[[ DATA PROVIDED open ]]

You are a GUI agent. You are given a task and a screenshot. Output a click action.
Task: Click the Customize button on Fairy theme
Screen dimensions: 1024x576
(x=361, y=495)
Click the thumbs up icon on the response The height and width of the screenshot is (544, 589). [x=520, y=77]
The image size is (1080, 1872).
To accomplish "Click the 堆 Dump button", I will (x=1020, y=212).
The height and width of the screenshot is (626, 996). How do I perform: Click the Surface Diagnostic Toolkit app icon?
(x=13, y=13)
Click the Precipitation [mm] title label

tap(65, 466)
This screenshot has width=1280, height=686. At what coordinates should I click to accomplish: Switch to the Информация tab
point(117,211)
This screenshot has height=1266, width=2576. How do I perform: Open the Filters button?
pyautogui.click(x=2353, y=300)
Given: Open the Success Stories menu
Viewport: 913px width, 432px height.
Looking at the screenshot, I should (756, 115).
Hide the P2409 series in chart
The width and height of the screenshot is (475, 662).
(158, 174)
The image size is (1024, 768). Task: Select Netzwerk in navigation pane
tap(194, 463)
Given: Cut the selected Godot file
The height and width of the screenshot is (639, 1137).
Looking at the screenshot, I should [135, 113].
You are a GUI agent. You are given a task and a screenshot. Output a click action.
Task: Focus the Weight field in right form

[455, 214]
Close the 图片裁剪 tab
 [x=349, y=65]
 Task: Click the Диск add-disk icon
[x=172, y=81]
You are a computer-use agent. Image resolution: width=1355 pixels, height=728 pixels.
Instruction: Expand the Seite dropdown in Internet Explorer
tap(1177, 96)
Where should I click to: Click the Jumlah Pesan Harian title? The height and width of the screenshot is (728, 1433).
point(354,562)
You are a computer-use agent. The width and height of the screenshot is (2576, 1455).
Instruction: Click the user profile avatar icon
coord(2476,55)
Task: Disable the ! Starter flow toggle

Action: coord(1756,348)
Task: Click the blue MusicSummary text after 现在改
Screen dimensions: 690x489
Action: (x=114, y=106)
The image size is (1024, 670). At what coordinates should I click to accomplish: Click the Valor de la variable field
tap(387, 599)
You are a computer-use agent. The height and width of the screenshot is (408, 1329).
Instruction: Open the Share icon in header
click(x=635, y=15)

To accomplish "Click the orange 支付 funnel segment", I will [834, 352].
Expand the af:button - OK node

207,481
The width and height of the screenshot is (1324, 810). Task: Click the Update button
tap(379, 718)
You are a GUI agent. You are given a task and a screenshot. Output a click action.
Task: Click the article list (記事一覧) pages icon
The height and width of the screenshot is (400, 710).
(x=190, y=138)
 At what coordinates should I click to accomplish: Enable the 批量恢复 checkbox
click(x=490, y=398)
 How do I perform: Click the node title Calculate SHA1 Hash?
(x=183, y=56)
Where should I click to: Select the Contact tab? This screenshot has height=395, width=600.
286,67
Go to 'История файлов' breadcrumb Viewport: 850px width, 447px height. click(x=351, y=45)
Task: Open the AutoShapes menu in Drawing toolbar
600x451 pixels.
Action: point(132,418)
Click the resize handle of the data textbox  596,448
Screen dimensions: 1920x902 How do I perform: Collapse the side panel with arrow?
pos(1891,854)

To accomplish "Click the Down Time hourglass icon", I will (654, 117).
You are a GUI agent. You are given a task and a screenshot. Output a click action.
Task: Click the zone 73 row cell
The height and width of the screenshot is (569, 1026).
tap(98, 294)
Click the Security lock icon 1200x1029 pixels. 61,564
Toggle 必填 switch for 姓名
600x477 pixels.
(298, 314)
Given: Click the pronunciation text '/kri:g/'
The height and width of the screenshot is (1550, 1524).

[[ DATA PROVIDED closed ]]

**TASK PROMPT**
Starting from the line with "The height and width of the screenshot is (569, 1026).", write out every remaining line of the data above exactly, the final line included, and nothing before it.

**SOLUTION TO THE EXERCISE**
The height and width of the screenshot is (569, 1026).
tap(98, 294)
Click the Security lock icon 1200x1029 pixels. 61,564
Toggle 必填 switch for 姓名
600x477 pixels.
(298, 314)
Given: Click the pronunciation text '/kri:g/'
The height and width of the screenshot is (1550, 1524).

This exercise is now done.